1 de octubre de 2023 -- 26º domingo ordinario "A"

Ez 18,25-28; Flp 2,1-11; Mt 21,28-32

HOMILÍA

           Para Dios, las personas no se dividen en dos categorías: los buenos y los malos. Para Él, todos son sus hijos; todos son pecadores, en camino, siempre capaces de volver a caer, pero también siempre llamados a una nueva conversión y, por tanto, capaces de una nueva conversión.

           En la sociedad en la que vivió Jesús, los "pecadores" no eran simplemente personas que habían cometido alguna falta grave. Constituían una clase social. De hecho, eran marginados. Cualquiera que, por una razón u otra, se hubiera desviado de la ley y las costumbres de la clase media (que estaba formada por los educados y virtuosos, los escribas y fariseos) era tratado como alguien de una clase inferior. Por lo tanto, los pecadores pertenecían a una clase social bien definida, la misma clase a la que también pertenecían los pobres en el sentido más amplio de la palabra.

           Esta clase incluía a todos aquellos que tenían una profesión inmoral o impura: prostitutas, recaudadores de impuestos (a sueldo de las autoridades romanas) y usureros. También se incluía a los que no pagaban los diezmos a los sacerdotes, y a cualquiera que fuera negligente con respecto al descanso sabático y a las prescripciones de pureza ritual. Las leyes y costumbres en este ámbito eran tan complejas que los incultos eran incapaces de comprender lo que se esperaba de ellos. Los ignorantes eran inevitablemente anárquicos e inmorales, y los Fariseos los consideraban pecadores.

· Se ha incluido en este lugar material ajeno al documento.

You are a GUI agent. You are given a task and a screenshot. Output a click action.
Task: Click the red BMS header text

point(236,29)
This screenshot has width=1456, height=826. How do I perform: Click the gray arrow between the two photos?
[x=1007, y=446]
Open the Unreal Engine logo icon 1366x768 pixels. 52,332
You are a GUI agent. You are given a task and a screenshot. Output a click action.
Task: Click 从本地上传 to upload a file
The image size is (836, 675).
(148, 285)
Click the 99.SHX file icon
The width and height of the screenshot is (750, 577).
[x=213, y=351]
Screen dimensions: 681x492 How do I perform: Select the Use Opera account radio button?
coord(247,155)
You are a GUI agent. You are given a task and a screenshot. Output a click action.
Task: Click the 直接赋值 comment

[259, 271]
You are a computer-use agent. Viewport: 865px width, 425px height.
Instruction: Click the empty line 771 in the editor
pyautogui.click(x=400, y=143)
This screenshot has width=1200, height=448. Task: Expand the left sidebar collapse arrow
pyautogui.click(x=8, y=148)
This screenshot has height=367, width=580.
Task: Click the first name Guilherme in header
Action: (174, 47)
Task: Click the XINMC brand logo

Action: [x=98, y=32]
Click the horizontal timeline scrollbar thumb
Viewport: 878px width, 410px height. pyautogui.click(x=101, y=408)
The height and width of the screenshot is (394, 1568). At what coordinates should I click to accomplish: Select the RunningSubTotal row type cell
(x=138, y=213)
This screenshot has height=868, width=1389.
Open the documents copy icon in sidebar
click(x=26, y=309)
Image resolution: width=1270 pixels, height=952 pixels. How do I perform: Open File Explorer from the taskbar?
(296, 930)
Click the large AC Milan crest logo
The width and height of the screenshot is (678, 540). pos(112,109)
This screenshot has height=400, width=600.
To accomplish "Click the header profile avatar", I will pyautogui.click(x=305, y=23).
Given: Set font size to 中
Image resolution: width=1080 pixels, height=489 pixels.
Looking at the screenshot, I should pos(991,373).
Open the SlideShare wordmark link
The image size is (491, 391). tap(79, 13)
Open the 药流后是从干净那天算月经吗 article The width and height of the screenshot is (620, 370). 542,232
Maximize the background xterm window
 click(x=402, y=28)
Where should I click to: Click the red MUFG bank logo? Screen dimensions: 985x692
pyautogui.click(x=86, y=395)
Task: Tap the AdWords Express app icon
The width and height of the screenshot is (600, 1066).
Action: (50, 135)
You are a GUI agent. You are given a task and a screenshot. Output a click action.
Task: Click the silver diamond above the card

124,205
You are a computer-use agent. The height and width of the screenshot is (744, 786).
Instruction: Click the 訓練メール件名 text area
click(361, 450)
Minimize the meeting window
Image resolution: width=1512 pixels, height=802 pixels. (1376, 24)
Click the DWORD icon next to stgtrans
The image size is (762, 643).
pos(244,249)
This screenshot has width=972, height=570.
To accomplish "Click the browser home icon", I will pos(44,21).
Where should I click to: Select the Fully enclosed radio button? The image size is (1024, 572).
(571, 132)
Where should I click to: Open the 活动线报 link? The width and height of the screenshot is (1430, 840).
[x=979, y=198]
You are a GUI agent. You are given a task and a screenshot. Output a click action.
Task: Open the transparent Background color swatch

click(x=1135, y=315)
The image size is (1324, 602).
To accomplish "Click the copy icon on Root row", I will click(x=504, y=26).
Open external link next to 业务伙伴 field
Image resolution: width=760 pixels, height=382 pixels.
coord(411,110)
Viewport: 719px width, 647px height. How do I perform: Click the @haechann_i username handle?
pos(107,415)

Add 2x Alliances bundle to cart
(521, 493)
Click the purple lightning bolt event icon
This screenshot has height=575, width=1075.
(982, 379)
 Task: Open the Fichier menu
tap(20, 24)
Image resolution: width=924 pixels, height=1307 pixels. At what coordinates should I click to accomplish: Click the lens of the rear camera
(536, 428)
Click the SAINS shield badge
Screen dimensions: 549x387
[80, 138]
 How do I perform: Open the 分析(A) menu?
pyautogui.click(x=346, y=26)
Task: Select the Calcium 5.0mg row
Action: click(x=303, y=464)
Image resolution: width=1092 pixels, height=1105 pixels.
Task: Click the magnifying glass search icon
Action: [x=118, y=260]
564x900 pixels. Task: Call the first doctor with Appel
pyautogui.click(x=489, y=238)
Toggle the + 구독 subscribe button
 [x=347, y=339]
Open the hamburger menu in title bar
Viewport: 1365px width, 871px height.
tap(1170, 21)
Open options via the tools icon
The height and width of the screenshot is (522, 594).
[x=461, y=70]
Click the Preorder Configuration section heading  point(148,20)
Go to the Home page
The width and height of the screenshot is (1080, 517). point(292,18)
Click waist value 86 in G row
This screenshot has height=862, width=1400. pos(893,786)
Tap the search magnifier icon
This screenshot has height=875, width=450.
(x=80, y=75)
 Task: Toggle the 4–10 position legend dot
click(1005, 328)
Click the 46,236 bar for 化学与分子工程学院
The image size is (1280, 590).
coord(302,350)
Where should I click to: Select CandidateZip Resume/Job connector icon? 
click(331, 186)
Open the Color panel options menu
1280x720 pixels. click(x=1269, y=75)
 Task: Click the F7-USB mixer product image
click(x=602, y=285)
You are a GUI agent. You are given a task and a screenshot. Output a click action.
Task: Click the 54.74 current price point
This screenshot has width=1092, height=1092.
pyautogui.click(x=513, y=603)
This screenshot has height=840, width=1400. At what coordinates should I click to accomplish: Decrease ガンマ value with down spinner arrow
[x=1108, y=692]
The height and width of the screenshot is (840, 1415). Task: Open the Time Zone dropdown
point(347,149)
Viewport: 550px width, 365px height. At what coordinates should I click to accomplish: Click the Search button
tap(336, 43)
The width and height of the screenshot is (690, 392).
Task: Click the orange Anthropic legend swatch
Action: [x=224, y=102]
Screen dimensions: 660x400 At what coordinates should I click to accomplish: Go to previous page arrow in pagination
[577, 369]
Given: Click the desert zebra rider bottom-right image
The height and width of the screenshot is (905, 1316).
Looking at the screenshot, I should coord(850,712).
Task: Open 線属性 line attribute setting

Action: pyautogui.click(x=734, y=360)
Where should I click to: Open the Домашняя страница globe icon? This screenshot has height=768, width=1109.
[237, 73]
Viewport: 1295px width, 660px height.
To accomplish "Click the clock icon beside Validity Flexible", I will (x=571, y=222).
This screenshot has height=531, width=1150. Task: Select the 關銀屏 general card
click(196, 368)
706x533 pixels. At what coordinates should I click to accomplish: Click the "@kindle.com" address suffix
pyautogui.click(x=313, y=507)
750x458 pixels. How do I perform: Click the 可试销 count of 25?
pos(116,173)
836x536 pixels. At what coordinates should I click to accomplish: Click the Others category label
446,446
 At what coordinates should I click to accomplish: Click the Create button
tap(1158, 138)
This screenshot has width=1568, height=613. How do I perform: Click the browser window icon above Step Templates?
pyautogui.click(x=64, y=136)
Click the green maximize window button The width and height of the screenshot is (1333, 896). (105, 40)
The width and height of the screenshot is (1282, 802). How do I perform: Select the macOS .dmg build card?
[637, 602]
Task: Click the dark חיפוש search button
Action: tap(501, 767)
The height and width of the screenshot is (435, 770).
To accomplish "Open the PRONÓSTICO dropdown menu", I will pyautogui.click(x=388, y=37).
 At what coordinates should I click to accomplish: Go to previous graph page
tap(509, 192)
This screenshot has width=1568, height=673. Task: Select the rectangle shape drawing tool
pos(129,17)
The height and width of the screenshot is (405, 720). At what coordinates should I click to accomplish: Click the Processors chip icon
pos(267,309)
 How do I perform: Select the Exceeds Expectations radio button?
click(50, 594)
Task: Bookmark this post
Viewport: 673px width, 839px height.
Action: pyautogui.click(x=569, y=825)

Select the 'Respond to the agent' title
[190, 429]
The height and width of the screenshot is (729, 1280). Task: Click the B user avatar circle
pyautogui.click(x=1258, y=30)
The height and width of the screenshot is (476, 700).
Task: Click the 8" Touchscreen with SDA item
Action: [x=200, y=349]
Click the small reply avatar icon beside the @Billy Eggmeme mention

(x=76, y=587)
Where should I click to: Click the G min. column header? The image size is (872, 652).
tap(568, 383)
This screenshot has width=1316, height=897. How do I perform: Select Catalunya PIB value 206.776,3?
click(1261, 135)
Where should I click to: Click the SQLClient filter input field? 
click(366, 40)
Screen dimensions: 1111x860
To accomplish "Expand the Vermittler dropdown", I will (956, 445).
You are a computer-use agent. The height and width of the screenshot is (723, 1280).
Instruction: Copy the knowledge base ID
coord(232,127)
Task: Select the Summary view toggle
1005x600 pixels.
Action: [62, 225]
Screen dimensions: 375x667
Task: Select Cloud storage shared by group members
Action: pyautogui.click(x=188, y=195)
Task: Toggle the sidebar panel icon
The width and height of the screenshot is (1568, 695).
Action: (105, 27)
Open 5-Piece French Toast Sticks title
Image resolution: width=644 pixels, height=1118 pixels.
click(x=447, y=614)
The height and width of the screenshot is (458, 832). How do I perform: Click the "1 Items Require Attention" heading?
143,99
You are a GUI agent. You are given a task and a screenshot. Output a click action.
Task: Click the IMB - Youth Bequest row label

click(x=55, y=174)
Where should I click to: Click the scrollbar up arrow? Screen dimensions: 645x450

           Es más, era casi imposible salir de una situación así. En teoría, la prostituta podía purificarse, pero mediante un proceso muy elaborado de penitencias, purificaciones y expiaciones. Pero esto costaba mucho dinero y, obviamente, ella no podía utilizar el dinero que ganaba con su profesión para este fin... Del mismo modo, los recaudadores de impuestos debían devolver todo lo que habían cobrado, más una quinta parte, a todas las personas a las que habían defraudado. Las personas incultas tenían que pasar por un largo proceso de instrucción antes de poder ser consideradas "purificadas". En términos prácticos, ser pecador era el destino de ciertas personas. Algunos se consideraban condenados a esta situación de inferioridad por el destino o por Dios. En este sentido, los pecadores eran prisioneros. Se les negaba cualquier forma de responsabilidad en una sociedad muy preocupada por las clases.

           ¿Qué hizo Jesús? Se mezcló con los pecadores y, al hacerlo, les devolvió su respetabilidad. Intenta mezclarse socialmente con los recaudadores de impuestos y las prostitutas. Come con ellos. Y en cuanto muestran la más mínima apertura sincera de corazón, les dice que sus pecados están perdonados. La palabra griega para "perdonar" significa "dejar", "liberar", "poner en libertad". Perdonar a alguien es liberarlo de la dominación de su vida pasada. Cuando Dios perdona, ignora el pasado de la persona a la que perdona y elimina las consecuencias presentes y futuras de las transgresiones pasadas.

           Los gestos de amistad de Jesús hacia estas personas mostraban claramente lo que había en su mente y en su corazón. Ignoró su pasado. Los veía como personas que ya no tenían una deuda con Dios y, por lo tanto, ya no merecían ser rechazados o castigados. Estaban perdonados.

           No sólo por las palabras del Evangelio de hoy, sino también por su actitud general, Jesús proclama que cualquiera que diga "no" a Dios puede, con su gracia, transformar ese "no" en un "sí"; y que la persona que dice "sí" por el momento -o que cree que lo está haciendo- no debe jactarse de ello, porque ese "sí" es tanto más frágil cuanto más soberbio se es.